(Screenshot grounding data)
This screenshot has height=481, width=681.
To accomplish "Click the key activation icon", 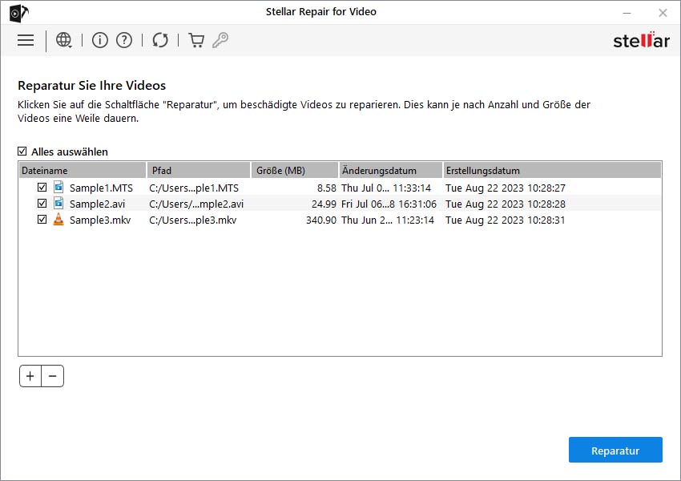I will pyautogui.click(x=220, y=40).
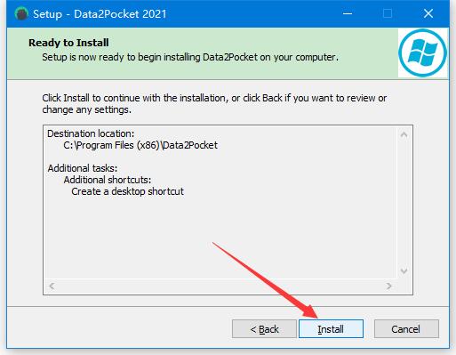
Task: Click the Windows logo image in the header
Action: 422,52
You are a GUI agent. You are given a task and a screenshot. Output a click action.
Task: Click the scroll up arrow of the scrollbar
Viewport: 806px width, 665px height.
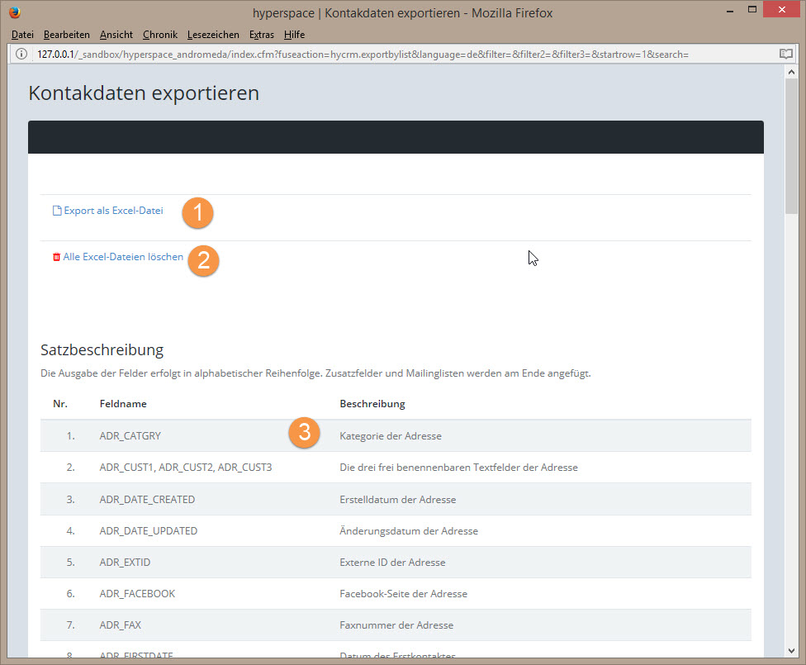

- **What is expected**: Across the data, find each line that has "width" in it and copy that line.

- **Your solution**:
This screenshot has height=481, width=681.
Viewport: 806px width, 665px height.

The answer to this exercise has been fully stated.